What the result tells us about Nigeria vs Tanzania
This game offered a rough sketch of both teams. For Nigeria, the message is simple: there is a reliable spine and match-winning quality in the final third. A defender scored the opener, and a forward settled the contest. That blend wins tournaments.
For Tanzania, there is reason to believe. The fightback after halftime was real, the equalizer was earned, and the team showed it can live with the pace and power of Group C. If they carry that belief into their next games, points will follow.
- Nigeria’s set-piece threat matters. Ajayi’s header is a reminder that dead balls are high-value chances.
- Tanzania’s mid-game surge was no accident. It came from pressure and bravery, not luck.
- Lookman’s timing is gold. Scoring minutes after conceding flips a team’s mood and the match’s arc.
What’s next in Group C
From here, Nigeria can grow. The basics are in place: a solid start, goals from different areas, and a response under stress. The challenge is to turn this platform into momentum and performance. Control the middle more, take care of the ball, and keep the tempo when leading.

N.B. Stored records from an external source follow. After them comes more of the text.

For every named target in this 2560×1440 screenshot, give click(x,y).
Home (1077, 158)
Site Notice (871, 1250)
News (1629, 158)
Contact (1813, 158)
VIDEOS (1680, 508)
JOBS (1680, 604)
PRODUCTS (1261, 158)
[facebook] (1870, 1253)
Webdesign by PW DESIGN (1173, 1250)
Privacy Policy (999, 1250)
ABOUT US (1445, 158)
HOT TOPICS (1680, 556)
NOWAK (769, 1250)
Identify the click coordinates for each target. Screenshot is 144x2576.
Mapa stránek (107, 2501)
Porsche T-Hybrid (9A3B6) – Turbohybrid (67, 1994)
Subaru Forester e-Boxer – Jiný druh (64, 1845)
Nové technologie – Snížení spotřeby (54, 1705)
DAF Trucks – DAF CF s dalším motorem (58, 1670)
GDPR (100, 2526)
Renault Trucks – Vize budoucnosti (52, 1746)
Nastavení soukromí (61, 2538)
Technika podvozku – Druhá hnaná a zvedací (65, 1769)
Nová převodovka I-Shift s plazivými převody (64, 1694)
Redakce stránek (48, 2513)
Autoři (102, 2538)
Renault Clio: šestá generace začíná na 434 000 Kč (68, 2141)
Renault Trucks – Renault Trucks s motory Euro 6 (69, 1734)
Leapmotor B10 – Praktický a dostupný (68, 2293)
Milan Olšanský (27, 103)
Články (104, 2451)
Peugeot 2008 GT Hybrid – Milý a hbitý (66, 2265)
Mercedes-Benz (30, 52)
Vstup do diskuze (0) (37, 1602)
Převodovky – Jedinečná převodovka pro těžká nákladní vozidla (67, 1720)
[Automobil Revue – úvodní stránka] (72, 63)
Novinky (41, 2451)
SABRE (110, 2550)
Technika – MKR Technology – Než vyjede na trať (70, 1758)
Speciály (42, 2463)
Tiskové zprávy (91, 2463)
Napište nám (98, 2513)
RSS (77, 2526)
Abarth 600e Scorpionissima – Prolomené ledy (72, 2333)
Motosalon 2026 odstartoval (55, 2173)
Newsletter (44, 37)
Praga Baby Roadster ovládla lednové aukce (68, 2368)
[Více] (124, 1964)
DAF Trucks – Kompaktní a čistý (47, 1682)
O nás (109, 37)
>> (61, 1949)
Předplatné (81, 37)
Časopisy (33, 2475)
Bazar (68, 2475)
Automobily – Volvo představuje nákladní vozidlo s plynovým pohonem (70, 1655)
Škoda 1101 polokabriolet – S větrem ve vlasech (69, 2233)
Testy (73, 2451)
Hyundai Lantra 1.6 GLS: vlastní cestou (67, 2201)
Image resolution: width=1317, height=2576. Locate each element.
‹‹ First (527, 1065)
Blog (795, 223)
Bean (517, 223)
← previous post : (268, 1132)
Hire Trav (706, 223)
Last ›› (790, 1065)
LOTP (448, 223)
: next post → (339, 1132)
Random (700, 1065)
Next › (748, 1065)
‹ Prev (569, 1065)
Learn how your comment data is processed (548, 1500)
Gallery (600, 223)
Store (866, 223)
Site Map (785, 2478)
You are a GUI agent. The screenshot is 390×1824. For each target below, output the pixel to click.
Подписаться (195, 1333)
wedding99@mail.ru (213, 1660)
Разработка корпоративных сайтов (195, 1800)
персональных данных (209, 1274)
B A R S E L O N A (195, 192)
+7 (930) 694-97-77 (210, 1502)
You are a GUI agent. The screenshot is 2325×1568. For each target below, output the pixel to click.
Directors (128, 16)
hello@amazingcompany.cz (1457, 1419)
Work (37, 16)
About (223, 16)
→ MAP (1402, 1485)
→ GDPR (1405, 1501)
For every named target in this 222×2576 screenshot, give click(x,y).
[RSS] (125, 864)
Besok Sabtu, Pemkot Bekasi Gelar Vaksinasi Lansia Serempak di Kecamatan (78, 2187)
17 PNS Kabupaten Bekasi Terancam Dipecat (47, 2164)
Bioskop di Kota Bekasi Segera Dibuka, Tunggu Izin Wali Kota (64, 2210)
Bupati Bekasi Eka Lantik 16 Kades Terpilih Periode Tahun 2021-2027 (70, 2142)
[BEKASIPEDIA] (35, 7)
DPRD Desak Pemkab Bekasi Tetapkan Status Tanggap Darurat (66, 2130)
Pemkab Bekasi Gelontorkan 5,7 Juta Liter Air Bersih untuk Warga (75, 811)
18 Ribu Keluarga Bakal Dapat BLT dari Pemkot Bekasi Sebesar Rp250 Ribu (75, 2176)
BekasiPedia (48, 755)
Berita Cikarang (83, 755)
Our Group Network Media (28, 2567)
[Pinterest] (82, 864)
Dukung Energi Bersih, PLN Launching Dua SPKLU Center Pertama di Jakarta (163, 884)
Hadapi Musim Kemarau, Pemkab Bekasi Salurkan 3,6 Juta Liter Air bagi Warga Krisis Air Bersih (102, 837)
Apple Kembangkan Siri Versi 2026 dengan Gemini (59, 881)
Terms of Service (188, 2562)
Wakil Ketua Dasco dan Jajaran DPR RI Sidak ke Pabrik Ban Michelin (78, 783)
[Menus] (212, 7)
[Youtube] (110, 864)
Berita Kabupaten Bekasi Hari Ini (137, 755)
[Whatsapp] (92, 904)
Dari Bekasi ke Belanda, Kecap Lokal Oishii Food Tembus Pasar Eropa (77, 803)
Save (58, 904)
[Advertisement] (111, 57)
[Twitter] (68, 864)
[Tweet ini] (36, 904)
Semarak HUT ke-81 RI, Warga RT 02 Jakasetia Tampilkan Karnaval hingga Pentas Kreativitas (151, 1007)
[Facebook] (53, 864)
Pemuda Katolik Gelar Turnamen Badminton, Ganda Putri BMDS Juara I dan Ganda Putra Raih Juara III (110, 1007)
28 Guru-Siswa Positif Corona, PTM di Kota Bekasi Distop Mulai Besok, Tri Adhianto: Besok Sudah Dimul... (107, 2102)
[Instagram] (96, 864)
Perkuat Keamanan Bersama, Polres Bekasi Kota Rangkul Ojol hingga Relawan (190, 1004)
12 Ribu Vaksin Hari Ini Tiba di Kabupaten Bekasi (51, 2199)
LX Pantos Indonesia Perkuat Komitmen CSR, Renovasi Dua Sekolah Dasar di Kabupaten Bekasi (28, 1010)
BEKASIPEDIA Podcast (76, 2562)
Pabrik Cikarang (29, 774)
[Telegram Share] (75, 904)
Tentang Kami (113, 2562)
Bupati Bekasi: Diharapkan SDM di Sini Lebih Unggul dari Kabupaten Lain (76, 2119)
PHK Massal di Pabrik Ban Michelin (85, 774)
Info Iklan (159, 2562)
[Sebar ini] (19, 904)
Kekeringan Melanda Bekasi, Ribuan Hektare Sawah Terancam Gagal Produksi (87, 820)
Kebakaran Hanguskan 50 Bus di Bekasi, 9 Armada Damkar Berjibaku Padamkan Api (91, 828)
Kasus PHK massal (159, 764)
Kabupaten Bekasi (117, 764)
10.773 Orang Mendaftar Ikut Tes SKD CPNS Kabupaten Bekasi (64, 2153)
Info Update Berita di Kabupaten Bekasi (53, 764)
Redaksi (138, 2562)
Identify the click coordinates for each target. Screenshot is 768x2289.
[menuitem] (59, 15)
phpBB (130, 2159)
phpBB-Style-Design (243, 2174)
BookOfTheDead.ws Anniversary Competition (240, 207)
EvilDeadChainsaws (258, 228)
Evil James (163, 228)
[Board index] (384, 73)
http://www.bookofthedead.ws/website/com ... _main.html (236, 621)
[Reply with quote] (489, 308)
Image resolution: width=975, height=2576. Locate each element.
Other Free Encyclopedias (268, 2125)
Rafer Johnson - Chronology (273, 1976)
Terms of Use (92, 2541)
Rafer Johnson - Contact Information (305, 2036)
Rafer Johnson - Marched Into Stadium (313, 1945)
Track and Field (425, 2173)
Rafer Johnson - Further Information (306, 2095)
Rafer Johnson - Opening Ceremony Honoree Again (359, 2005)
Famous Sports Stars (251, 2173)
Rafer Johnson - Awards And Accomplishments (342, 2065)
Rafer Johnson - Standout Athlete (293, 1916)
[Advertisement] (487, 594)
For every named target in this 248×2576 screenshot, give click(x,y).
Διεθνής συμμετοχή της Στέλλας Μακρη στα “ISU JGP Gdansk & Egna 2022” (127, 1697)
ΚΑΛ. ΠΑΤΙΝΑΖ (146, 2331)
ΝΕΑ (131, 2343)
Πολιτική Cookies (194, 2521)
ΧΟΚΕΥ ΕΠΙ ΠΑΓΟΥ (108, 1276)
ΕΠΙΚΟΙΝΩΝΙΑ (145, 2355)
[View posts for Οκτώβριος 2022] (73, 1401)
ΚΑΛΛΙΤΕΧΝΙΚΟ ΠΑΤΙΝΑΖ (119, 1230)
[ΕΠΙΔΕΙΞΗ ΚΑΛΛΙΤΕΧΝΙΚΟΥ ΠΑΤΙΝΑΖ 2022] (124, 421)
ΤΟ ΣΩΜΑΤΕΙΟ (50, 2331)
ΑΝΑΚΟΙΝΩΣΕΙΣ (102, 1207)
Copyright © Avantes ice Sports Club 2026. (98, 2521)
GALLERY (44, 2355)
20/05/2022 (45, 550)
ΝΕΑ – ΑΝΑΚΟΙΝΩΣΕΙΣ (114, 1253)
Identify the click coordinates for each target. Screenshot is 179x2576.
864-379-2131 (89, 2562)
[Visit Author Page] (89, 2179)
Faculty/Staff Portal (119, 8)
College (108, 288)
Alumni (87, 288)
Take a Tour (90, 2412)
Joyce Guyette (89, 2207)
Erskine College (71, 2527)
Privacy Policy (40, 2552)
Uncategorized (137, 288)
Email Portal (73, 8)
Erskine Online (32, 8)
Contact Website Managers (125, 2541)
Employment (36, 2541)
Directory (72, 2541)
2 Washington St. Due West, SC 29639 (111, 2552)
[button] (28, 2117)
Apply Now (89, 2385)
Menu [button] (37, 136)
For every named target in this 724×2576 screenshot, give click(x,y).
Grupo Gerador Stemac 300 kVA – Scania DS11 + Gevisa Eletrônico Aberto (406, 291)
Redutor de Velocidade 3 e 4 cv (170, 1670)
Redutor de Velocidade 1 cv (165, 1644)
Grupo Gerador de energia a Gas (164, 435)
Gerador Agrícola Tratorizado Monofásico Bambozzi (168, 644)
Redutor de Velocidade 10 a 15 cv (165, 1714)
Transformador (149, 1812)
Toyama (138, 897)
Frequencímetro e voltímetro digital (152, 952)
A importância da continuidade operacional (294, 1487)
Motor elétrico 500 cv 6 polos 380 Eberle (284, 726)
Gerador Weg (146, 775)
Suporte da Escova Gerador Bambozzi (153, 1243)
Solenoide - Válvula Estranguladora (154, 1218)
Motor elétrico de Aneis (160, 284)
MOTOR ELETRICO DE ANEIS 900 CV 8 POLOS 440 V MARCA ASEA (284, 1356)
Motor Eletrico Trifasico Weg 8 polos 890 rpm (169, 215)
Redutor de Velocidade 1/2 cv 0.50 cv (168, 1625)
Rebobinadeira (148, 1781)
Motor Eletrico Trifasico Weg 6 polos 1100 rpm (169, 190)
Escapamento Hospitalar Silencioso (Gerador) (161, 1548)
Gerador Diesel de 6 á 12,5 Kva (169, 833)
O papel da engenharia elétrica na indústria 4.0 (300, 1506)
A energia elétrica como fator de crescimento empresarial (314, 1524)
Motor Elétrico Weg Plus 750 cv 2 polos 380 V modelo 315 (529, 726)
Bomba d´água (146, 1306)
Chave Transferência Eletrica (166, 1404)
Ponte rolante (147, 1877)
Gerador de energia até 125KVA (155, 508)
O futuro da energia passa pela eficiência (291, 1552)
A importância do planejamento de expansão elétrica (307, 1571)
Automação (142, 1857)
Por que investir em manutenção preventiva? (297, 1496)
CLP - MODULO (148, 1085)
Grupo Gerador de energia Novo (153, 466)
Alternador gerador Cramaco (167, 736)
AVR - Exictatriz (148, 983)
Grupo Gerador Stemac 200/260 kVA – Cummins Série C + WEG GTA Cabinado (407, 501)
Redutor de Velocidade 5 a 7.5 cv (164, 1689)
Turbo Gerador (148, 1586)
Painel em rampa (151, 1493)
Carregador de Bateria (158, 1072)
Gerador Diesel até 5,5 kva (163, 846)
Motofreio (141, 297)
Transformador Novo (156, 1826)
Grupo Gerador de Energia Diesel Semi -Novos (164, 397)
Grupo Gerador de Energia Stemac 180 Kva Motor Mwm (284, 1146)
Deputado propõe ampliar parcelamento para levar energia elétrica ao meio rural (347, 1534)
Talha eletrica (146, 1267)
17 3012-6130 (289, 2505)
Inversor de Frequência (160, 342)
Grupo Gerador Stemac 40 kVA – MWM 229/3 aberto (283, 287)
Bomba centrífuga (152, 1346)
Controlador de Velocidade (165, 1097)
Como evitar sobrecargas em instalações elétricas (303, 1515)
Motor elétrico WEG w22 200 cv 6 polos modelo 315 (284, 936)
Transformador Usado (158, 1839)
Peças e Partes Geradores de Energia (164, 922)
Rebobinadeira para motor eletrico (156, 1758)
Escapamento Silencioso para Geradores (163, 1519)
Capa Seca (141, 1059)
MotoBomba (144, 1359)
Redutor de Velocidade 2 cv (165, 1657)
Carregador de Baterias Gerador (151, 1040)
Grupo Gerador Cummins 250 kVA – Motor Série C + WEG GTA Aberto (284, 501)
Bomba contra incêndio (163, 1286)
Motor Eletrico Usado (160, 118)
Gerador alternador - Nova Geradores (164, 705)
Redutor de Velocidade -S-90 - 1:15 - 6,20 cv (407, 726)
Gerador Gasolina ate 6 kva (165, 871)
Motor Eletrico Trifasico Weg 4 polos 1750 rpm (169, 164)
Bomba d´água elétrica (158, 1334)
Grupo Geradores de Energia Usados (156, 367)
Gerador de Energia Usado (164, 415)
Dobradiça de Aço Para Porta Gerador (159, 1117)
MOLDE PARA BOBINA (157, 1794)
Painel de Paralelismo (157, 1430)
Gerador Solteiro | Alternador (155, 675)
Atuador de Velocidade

Tanzania will circle the good moments and bank the lesson. The equalizer proved they can punch back. The task now is to turn pressure spells into more clear chances, and to protect the space that opened up for Lookman after they scored.
Final word: three points, big picture
Openers are about results, not ribbons. Nigeria did the job in Fez. Ajayi’s early header, M’Mombwa’s spark, and Lookman’s winner created a tight, watchable game that said as much about nerve as it did about skill. It may not be the headline that shakes AFCON 2025, but it is the kind that moves a team forward. In tournament football, that is everything.
As the group unfolds, both teams will draw from this night. For Nigeria, it’s confidence with caution. For Tanzania, it’s belief with a clear to-do list. And for the rest of Group C, it’s an early reminder: every minute matters, and one brilliant strike can rewrite the story.